Our motivation is that chordIDs wind up being long lived references in our
application, and, ideally, the lifetime of our references would not be
constrained by the lifetime of the corresponding public key. Also, we
envision some degree of management over the nodes comprising the dhash, so
we needn't assume arbitrary maliciousness.
I realize it is very difficult to get key update to work and that this
kind of thing might require assumptions about the types of attacks that
are expected (and the level of trust of nodes), but for now, I'll just say
that it might be useful to have a block type where the user selects the id
completely independently of the contents; this differs from noauth because
users would have to present a valid signature on insert and on update.

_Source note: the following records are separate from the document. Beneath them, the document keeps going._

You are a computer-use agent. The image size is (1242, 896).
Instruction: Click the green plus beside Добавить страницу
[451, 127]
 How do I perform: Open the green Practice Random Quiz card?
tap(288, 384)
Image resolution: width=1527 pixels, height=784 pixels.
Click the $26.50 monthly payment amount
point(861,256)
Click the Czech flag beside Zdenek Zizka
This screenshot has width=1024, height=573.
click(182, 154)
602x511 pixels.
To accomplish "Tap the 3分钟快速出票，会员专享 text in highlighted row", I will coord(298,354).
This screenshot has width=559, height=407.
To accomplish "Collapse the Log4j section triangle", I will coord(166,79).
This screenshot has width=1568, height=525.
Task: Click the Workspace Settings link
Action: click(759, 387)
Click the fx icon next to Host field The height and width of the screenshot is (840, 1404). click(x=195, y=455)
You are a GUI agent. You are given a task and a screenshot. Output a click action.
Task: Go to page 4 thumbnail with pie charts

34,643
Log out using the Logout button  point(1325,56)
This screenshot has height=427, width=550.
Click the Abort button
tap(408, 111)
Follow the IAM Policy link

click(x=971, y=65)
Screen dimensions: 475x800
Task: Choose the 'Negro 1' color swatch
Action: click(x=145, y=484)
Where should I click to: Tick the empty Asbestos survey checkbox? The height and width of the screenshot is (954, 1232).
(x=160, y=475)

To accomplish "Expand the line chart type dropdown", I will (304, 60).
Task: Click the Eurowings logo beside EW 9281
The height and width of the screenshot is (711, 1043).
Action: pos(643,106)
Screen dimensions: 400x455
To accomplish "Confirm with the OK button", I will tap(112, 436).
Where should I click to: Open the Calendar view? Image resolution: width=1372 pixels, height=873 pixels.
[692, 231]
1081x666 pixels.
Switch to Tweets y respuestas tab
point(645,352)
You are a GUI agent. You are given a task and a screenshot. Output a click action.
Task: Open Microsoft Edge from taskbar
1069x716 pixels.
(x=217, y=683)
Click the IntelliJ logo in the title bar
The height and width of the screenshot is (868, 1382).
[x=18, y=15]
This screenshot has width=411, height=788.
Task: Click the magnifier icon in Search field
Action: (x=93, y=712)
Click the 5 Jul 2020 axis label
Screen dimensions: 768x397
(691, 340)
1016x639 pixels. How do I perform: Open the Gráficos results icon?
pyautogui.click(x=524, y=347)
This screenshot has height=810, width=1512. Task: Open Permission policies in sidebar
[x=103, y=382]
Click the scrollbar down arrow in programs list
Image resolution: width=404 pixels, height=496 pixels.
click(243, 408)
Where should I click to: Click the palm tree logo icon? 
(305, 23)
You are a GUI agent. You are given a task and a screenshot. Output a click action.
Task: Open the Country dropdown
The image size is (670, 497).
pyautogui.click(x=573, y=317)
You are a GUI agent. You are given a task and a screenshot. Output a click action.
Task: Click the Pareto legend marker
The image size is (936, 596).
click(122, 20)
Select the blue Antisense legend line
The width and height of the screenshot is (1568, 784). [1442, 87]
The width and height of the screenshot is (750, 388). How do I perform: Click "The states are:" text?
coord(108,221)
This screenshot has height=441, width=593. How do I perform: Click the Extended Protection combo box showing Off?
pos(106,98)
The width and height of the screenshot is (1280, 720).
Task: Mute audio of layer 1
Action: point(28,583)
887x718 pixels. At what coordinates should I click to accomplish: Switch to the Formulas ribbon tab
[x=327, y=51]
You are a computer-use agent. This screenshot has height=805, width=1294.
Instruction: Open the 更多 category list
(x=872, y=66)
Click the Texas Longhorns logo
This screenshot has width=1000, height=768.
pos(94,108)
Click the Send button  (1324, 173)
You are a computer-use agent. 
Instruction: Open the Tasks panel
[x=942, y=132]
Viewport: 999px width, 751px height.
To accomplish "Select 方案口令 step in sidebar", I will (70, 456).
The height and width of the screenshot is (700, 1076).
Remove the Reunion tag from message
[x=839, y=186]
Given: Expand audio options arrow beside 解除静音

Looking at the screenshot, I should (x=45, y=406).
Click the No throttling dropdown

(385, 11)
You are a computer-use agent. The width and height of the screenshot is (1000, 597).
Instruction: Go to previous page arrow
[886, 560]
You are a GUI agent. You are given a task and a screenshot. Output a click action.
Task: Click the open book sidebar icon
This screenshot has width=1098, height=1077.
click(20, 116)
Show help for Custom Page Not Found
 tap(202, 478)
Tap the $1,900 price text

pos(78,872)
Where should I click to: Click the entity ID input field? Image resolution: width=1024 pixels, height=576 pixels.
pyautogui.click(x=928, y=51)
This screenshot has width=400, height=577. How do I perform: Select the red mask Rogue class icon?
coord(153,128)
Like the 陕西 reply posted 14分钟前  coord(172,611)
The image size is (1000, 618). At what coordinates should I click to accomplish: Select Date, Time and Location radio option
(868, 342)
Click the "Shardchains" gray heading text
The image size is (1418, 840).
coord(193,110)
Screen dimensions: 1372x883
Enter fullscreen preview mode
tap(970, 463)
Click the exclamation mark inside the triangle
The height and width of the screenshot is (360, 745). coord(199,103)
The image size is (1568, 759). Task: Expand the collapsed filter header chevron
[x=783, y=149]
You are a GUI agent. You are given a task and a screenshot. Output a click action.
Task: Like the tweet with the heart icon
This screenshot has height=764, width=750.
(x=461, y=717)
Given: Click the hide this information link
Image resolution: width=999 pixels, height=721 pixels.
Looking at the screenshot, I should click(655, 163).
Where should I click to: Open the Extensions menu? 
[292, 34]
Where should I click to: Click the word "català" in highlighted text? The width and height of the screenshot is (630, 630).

Also, depending on the application and on whether the dhash nodes are part
of a "managed infrastructure" vs. being behind cable modems, trust
assumptions might be more or less reasonable. For example, everyone trusts
the root and top-level domains of DNS even though these do not currently
use meaningful security.
I don't have a suggestion for this block type that yields the same
guarantees provided by self-certification, but I would like to toss this
into the conversation if people are talking about block types and the
requirements of applications that use dhash. And if there is demand for
the block type, I would be happy to implement it.